Data to examine Block Start
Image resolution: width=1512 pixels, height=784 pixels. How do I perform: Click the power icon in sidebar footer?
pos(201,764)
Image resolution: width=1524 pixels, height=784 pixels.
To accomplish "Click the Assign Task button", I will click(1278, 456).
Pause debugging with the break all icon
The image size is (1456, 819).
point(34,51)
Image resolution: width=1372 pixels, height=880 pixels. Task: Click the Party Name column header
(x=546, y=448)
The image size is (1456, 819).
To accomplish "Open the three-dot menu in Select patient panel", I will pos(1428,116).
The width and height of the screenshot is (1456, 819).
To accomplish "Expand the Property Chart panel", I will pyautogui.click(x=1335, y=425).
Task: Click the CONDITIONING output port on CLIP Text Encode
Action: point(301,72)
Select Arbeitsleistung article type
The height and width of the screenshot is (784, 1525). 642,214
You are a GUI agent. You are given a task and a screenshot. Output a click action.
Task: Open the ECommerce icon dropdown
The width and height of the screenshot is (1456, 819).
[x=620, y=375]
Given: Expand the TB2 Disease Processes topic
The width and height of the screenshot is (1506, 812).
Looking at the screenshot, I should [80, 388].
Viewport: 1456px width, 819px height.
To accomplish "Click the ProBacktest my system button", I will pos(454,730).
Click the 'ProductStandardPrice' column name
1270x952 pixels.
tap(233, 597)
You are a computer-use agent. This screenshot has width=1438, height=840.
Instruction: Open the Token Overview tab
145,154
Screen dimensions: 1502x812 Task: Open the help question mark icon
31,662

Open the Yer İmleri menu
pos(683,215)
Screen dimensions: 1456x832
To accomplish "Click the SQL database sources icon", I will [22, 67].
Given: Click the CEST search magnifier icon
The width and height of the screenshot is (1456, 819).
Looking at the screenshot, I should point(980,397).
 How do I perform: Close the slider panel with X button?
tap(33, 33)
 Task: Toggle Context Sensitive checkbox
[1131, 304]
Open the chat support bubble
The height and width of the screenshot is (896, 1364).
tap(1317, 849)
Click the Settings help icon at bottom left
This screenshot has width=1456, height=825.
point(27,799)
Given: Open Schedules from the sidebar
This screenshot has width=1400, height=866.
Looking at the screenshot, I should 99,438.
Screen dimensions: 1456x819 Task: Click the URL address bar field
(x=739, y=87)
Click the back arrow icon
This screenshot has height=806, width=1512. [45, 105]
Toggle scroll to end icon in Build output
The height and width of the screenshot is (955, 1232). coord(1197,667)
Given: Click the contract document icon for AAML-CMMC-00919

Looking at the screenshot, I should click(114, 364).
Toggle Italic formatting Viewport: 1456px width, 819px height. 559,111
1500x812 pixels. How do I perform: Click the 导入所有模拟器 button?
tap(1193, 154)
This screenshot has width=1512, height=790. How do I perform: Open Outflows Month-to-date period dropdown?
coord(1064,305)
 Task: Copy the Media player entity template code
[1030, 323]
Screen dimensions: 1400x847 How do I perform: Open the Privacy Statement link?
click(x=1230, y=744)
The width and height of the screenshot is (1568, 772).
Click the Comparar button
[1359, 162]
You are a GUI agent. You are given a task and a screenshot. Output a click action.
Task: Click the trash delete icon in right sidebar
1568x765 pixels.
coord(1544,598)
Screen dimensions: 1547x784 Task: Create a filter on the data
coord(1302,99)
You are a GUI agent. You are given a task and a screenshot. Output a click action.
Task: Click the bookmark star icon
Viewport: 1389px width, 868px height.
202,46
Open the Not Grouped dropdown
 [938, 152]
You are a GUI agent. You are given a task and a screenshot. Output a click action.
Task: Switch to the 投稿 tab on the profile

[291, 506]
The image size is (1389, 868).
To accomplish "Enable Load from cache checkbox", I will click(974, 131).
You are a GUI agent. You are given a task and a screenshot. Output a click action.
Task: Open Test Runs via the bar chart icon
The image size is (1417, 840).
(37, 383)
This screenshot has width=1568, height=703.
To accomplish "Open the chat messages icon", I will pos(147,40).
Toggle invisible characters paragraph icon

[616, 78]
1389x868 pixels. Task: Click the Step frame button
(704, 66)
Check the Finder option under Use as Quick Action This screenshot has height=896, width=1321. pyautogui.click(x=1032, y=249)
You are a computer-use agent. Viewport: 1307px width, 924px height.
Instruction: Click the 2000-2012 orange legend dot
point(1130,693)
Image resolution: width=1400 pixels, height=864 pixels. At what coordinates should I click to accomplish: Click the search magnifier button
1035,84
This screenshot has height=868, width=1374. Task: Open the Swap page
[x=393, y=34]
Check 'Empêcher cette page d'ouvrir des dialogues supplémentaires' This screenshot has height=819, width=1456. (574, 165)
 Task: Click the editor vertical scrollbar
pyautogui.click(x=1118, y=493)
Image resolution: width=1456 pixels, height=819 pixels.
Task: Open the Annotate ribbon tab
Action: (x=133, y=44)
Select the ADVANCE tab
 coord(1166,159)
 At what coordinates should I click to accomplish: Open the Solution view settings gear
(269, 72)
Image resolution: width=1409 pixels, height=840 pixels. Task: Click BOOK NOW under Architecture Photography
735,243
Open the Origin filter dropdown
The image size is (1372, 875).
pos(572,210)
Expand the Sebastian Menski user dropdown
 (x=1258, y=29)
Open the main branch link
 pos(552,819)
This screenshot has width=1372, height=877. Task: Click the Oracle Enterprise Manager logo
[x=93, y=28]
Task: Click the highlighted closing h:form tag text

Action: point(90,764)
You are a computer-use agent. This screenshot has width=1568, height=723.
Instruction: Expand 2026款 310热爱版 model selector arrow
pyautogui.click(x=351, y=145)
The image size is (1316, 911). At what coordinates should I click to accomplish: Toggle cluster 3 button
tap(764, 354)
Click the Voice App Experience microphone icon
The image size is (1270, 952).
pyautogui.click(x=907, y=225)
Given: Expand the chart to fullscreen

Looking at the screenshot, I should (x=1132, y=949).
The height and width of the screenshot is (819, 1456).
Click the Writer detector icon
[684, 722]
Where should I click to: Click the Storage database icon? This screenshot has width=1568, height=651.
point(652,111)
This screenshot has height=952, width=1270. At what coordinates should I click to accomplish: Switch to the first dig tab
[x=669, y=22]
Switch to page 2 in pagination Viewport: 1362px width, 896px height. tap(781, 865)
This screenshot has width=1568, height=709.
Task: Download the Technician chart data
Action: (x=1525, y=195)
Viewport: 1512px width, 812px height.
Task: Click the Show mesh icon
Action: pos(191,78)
Data to examine Block End
◆ Task statement: All of the data above should be set down word for word.

◆ Task solution:
Image resolution: width=1512 pixels, height=784 pixels. How do I perform: Click the power icon in sidebar footer?
pos(201,764)
Image resolution: width=1524 pixels, height=784 pixels.
To accomplish "Click the Assign Task button", I will click(1278, 456).
Pause debugging with the break all icon
The image size is (1456, 819).
point(34,51)
Image resolution: width=1372 pixels, height=880 pixels. Task: Click the Party Name column header
(x=546, y=448)
The image size is (1456, 819).
To accomplish "Open the three-dot menu in Select patient panel", I will pos(1428,116).
The width and height of the screenshot is (1456, 819).
To accomplish "Expand the Property Chart panel", I will pyautogui.click(x=1335, y=425).
Task: Click the CONDITIONING output port on CLIP Text Encode
Action: point(301,72)
Select Arbeitsleistung article type
The height and width of the screenshot is (784, 1525). 642,214
You are a GUI agent. You are given a task and a screenshot. Output a click action.
Task: Open the ECommerce icon dropdown
The width and height of the screenshot is (1456, 819).
[x=620, y=375]
Given: Expand the TB2 Disease Processes topic
The width and height of the screenshot is (1506, 812).
Looking at the screenshot, I should [80, 388].
Viewport: 1456px width, 819px height.
To accomplish "Click the ProBacktest my system button", I will pos(454,730).
Click the 'ProductStandardPrice' column name
1270x952 pixels.
tap(233, 597)
You are a computer-use agent. This screenshot has width=1438, height=840.
Instruction: Open the Token Overview tab
145,154
Screen dimensions: 1502x812 Task: Open the help question mark icon
31,662

Open the Yer İmleri menu
pos(683,215)
Screen dimensions: 1456x832
To accomplish "Click the SQL database sources icon", I will [22, 67].
Given: Click the CEST search magnifier icon
The width and height of the screenshot is (1456, 819).
Looking at the screenshot, I should point(980,397).
 How do I perform: Close the slider panel with X button?
tap(33, 33)
 Task: Toggle Context Sensitive checkbox
[1131, 304]
Open the chat support bubble
The height and width of the screenshot is (896, 1364).
tap(1317, 849)
Click the Settings help icon at bottom left
This screenshot has width=1456, height=825.
point(27,799)
Given: Open Schedules from the sidebar
This screenshot has width=1400, height=866.
Looking at the screenshot, I should 99,438.
Screen dimensions: 1456x819 Task: Click the URL address bar field
(x=739, y=87)
Click the back arrow icon
This screenshot has height=806, width=1512. [45, 105]
Toggle scroll to end icon in Build output
The height and width of the screenshot is (955, 1232). coord(1197,667)
Given: Click the contract document icon for AAML-CMMC-00919

Looking at the screenshot, I should click(114, 364).
Toggle Italic formatting Viewport: 1456px width, 819px height. 559,111
1500x812 pixels. How do I perform: Click the 导入所有模拟器 button?
tap(1193, 154)
This screenshot has width=1512, height=790. How do I perform: Open Outflows Month-to-date period dropdown?
coord(1064,305)
 Task: Copy the Media player entity template code
[1030, 323]
Screen dimensions: 1400x847 How do I perform: Open the Privacy Statement link?
click(x=1230, y=744)
The width and height of the screenshot is (1568, 772).
Click the Comparar button
[1359, 162]
You are a GUI agent. You are given a task and a screenshot. Output a click action.
Task: Click the trash delete icon in right sidebar
1568x765 pixels.
coord(1544,598)
Screen dimensions: 1547x784 Task: Create a filter on the data
coord(1302,99)
You are a GUI agent. You are given a task and a screenshot. Output a click action.
Task: Click the bookmark star icon
Viewport: 1389px width, 868px height.
202,46
Open the Not Grouped dropdown
 [938, 152]
You are a GUI agent. You are given a task and a screenshot. Output a click action.
Task: Switch to the 投稿 tab on the profile

[291, 506]
The image size is (1389, 868).
To accomplish "Enable Load from cache checkbox", I will click(974, 131).
You are a GUI agent. You are given a task and a screenshot. Output a click action.
Task: Open Test Runs via the bar chart icon
The image size is (1417, 840).
(37, 383)
This screenshot has width=1568, height=703.
To accomplish "Open the chat messages icon", I will pos(147,40).
Toggle invisible characters paragraph icon

[616, 78]
1389x868 pixels. Task: Click the Step frame button
(704, 66)
Check the Finder option under Use as Quick Action This screenshot has height=896, width=1321. pyautogui.click(x=1032, y=249)
You are a computer-use agent. Viewport: 1307px width, 924px height.
Instruction: Click the 2000-2012 orange legend dot
point(1130,693)
Image resolution: width=1400 pixels, height=864 pixels. At what coordinates should I click to accomplish: Click the search magnifier button
1035,84
This screenshot has height=868, width=1374. Task: Open the Swap page
[x=393, y=34]
Check 'Empêcher cette page d'ouvrir des dialogues supplémentaires' This screenshot has height=819, width=1456. (574, 165)
 Task: Click the editor vertical scrollbar
pyautogui.click(x=1118, y=493)
Image resolution: width=1456 pixels, height=819 pixels.
Task: Open the Annotate ribbon tab
Action: (x=133, y=44)
Select the ADVANCE tab
 coord(1166,159)
 At what coordinates should I click to accomplish: Open the Solution view settings gear
(269, 72)
Image resolution: width=1409 pixels, height=840 pixels. Task: Click BOOK NOW under Architecture Photography
735,243
Open the Origin filter dropdown
The image size is (1372, 875).
pos(572,210)
Expand the Sebastian Menski user dropdown
 (x=1258, y=29)
Open the main branch link
 pos(552,819)
This screenshot has width=1372, height=877. Task: Click the Oracle Enterprise Manager logo
[x=93, y=28]
Task: Click the highlighted closing h:form tag text

Action: point(90,764)
You are a computer-use agent. This screenshot has width=1568, height=723.
Instruction: Expand 2026款 310热爱版 model selector arrow
pyautogui.click(x=351, y=145)
The image size is (1316, 911). At what coordinates should I click to accomplish: Toggle cluster 3 button
tap(764, 354)
Click the Voice App Experience microphone icon
The image size is (1270, 952).
pyautogui.click(x=907, y=225)
Given: Expand the chart to fullscreen

Looking at the screenshot, I should (x=1132, y=949).
The height and width of the screenshot is (819, 1456).
Click the Writer detector icon
[684, 722]
Where should I click to: Click the Storage database icon? This screenshot has width=1568, height=651.
point(652,111)
This screenshot has height=952, width=1270. At what coordinates should I click to accomplish: Switch to the first dig tab
[x=669, y=22]
Switch to page 2 in pagination Viewport: 1362px width, 896px height. tap(781, 865)
This screenshot has width=1568, height=709.
Task: Download the Technician chart data
Action: (x=1525, y=195)
Viewport: 1512px width, 812px height.
Task: Click the Show mesh icon
Action: pos(191,78)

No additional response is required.